The Corner


It’s hardly a secret that both Time and Newsweek have become much more polemical and openly liberal in order to cut costs and stay relevant. Newsgathering can be expensive. Weekly newsmagazines are disadvantaged in a 24 news environment. In and of itself, I have no problem with news organizations becoming more opinionated. Publications are not honor-bound to go out of business clinging to outdated business models. Still, the transformation does illuminate some things.

First, it demonstrates that mainstream reportorial and editorial staffs were always exactly as liberal as conservatives said they were. If mainstream journalists were as objective as they always claimed, you’d think that at least some of them would reveal themselves to be conservative once it became acceptable for them to express their biases openly. And, yet, time and again whenever “objective” reporters are permitted to let their hair down and express their opinions it turns out — surprise! — that they were liberals all along. For example, with possibly one exception (John Tierney’s short-lived column), every time The New York Times gives an opinion column to one of its reporters, they reveal themselves to be a perfectly conventional liberals or leftwingers (off the top of my head: Maureen Dowd, Anthony Lewis, Bill Keller, Thomas Friedman)

Read the cover story, “We’re All Socialists Now” by Evan Thomas and Jon Meacham in the latest Newsweek, and you’ll see what I mean. Amidst the analysis, there’s a certain — totally predictable — tone of celebration.

When Time magazine ran it’s gushing, wish-it-were-so, cover story about Obama’s “New New Deal,” they asked Peter Beinart to write it. I don’t mean this as a slight at Peter, but it’s hardly as if they tapped him to write an objective news story.

Which brings me to another point. While I have no problem with Time and Newsweek becoming better funded and “newsier” versions of The New Republic, I do think they have an obligation to be honest about it. These are now reported opinion magazines, more reported than TNR or NR, but not that much less opinionated. The difference is that The New Republic and National Review admit their biases and let the readers make their own judgments. Time and Newsweek want it both ways. Or at least that’s how it seems to me.

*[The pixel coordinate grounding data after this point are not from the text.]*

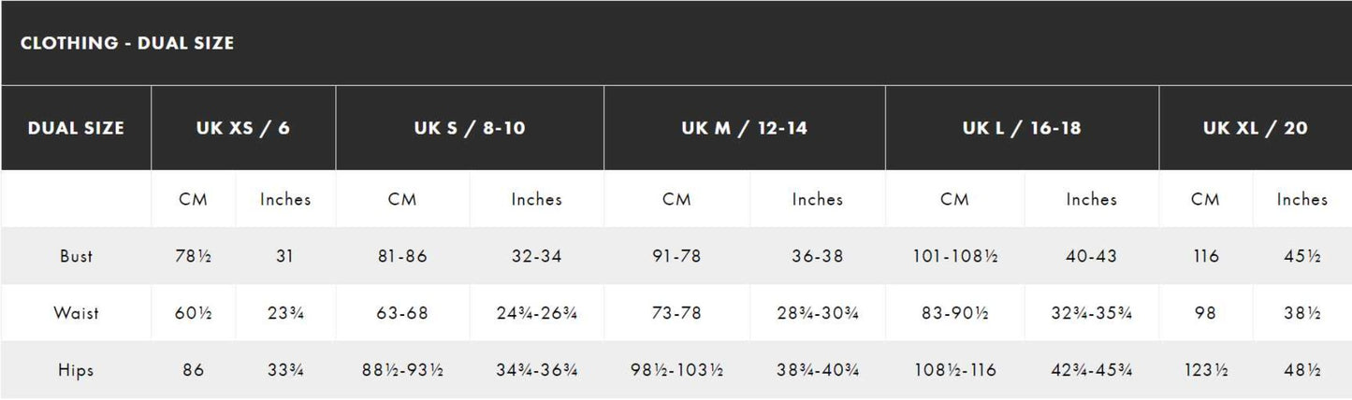This screenshot has width=1352, height=400.
Task: Click the XS waist inches value 23¾
Action: 285,313
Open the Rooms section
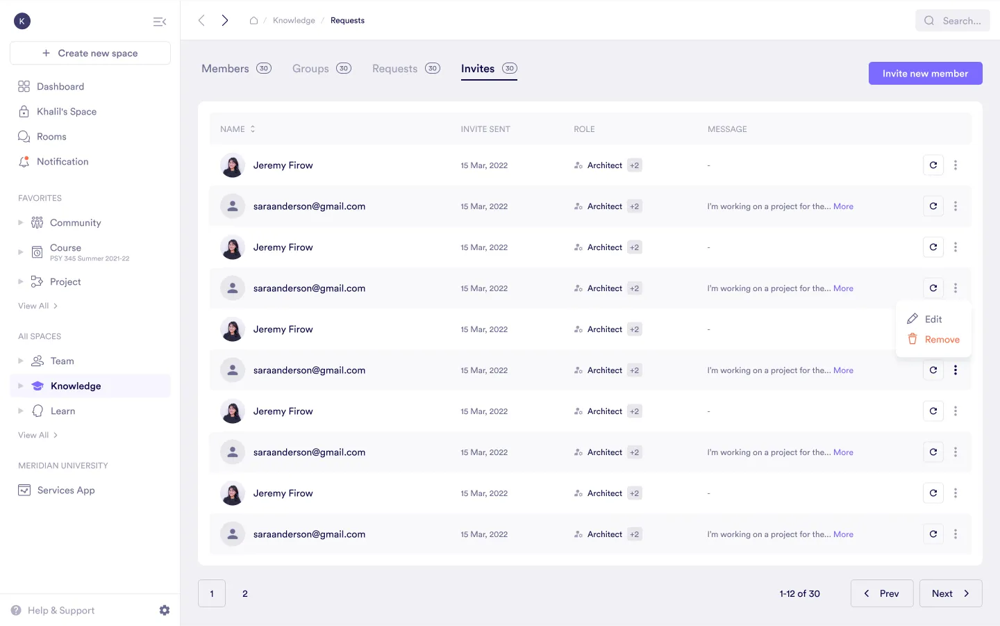The height and width of the screenshot is (626, 1000). (51, 136)
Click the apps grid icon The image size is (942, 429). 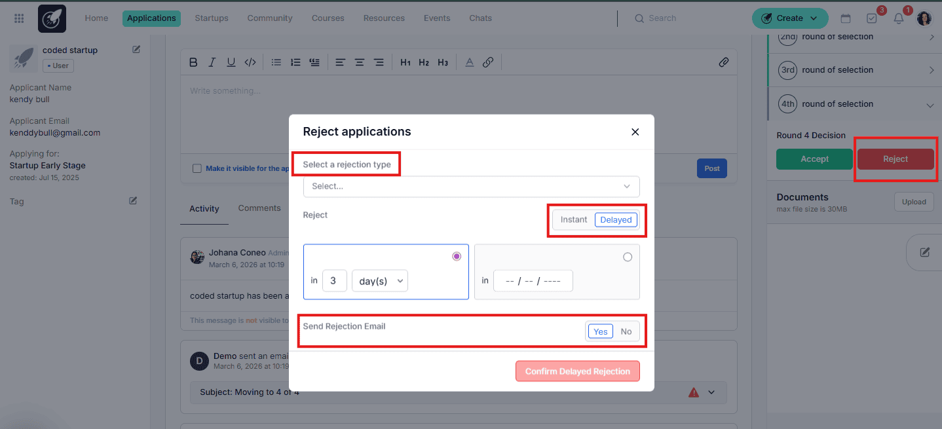coord(19,18)
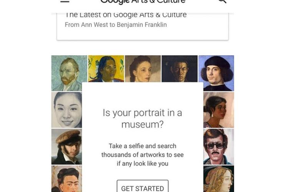307x192 pixels.
Task: Tap the search magnifier icon
Action: click(x=222, y=1)
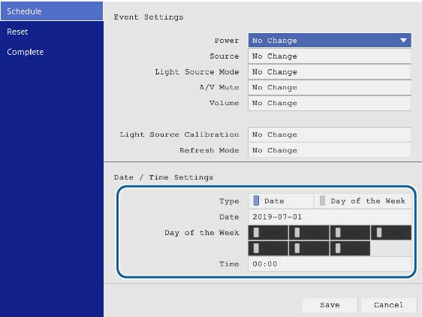Toggle the Wed day checkbox
Screen dimensions: 422x317
350,233
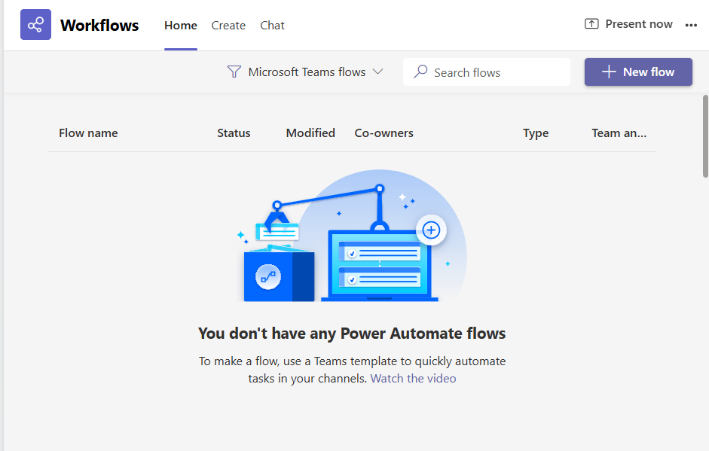Image resolution: width=709 pixels, height=451 pixels.
Task: Expand the Microsoft Teams flows filter dropdown
Action: [x=307, y=72]
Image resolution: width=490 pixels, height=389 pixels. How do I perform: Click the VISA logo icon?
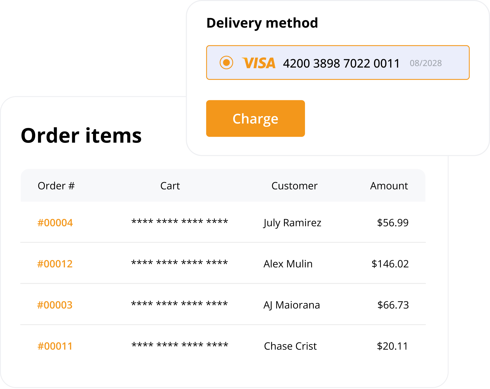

Correction: an earlier version had John Tierney’s first name wrong.

Update: A reader ads:

I totally agree with your view that Newsweek and Time are opinion magazines masquerading as newsmagazines, but I had my epiphany just out of high school in 1976 when I noticed that the final “analysis” paragraph of every Newsweek story had a liberal slant, even when the facts contained in the story above suggested the opposite.  I canceled our family subscription and then explained it to my folks.  None of us have subscribed since.